Pierre Darge
Pierre Darge Freelancejournalist

Parijs-Dakar maakte het entoesiasme voor de Sahara los. Het door Citroën gesteunde projekt “In het spoor van… ” geeft een betaalbaar alternatief.

We probeerden het uit.

PIERRE DARGE

Het leven in de stad bezorgt me alleen maar koppijn”, zucht Tarzan Belgassem. “Ik heb er jaren in hotels gewerkt en of ze nu twee of drie sterren voerden, ik heb me er nooit thuis gevoeld. La ville est une poubelle, monsieur. Stadsmensen zijn vuil, mensen uit de woestijn proper. De woestijn verjaagt alle ziektes, alle problemen lossen als vanzelf op als je hier een tijdje verblijft. “

We drinken rechtstaand tee op de zandvloer van café Tarzan, een eenkamerbouwseltje dat alleen door zijn koördinaten kan gesitueerd worden. Achter de toog hangt het portret van de Tunesische president, de andere muren zitten vol met visitekaartjes van bezoekers uit de hele wereld die de piste trotseerden. In de vlakte buiten liggen zand en stenen in hoeveelheden die iemand uit de beschaafde wereld niet voor mogelijk houdt.
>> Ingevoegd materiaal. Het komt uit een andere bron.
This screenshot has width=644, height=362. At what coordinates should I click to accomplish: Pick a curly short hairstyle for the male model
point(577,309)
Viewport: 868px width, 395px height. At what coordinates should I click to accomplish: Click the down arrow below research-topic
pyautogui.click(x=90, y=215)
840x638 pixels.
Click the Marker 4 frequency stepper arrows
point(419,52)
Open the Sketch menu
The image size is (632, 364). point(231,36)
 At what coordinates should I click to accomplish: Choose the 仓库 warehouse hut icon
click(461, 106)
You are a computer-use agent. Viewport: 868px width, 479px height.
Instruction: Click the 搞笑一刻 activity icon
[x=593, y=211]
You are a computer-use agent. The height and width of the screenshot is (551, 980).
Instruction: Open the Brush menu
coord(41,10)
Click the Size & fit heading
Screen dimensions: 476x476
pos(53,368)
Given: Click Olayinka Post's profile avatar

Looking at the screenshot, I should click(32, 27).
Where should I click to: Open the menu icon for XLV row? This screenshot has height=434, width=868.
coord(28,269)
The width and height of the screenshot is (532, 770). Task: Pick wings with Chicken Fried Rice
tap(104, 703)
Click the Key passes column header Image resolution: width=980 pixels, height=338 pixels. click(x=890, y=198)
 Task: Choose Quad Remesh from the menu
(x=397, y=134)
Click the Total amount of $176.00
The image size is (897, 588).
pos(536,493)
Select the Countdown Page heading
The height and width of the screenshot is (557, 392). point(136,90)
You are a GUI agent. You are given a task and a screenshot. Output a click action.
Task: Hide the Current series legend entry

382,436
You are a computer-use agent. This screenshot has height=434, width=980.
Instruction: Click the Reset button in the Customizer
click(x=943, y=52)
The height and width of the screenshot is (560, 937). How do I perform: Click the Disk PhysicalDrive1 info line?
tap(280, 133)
En wie zich zuidwestwaarts waagt, moet erop rekenen dat er een paar duizend kilometer Sahara voor hem liggen. Met een terreinwagen is de rit van Douz naar café Tarzan vermoeiend, met een stadswagen wordt hij heroïsch. En toch zullen hier over een paar uur een handvol Citroëns van allerlei slag voorbijkomen.

Citroën heeft immers zijn klanten opgeroepen om de handschoen op te nemen voor een heel speciale uitdaging : met hun eigen auto het trajekt tussen Douz en Douiret in Zuid-Tunesië verkennen. En dat trajekt loopt over pistes die bij een eerste aanblik allesbehalve uitnodigend zijn : overal stenen en stof, en op sommige plaatsen duinen die zich verplaatsen. Toch gaven vijftien ploegen gehoor aan die oproep. Eigenlijk sluit dit aan bij de lange en avontuurlijke geschiedenis van een merk waarvan oprichter André Citroën in de jaren twintig en dertig zijn medewerkers aanzette met rupsvoertuigen zowel de Sahara als de weg naar Peking open te breken. Een prestatie waarover elke autoliefhebber nog met respekt spreekt. Om de moedige deelnemers in hun elan te ondersteunen, waren ook Jacky Ickx en zijn vrouw Maroussia onder de deelnemers. Ze hadden voor het eerst hun drie peuters achtergelaten, en kwamen met een doordeweekse ZX Furio.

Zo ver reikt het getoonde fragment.